AIM
Update the rows below by replacing every "Viewport" with "Screen size" and changing nothing else. Leave the pictures out of your answer.

RECORDS FOR PROCESSING

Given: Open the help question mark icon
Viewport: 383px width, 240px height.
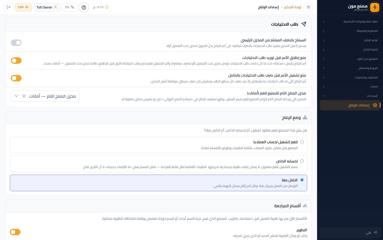Looking at the screenshot, I should (x=84, y=7).
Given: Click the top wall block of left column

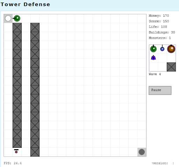Looking at the screenshot, I should tap(17, 27).
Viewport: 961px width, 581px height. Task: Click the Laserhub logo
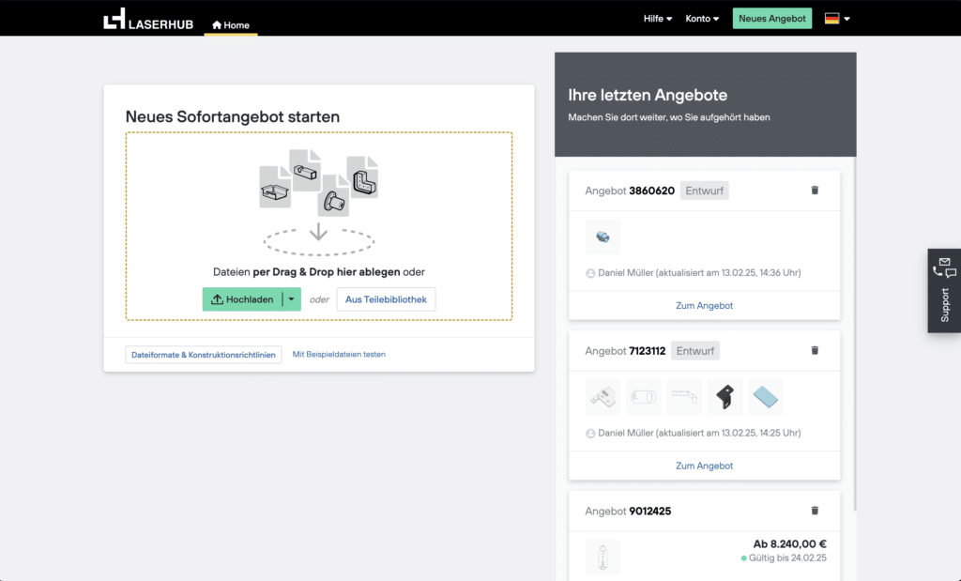[x=148, y=19]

EXERCISE RESPONSE
Given: Open the help question mark icon
Screen size: 383px width, 240px height.
Looking at the screenshot, I should (x=84, y=7).
Given: Click the top wall block of left column

Looking at the screenshot, I should tap(17, 27).
Screen size: 961px width, 581px height. Task: Click the Laserhub logo
[x=148, y=19]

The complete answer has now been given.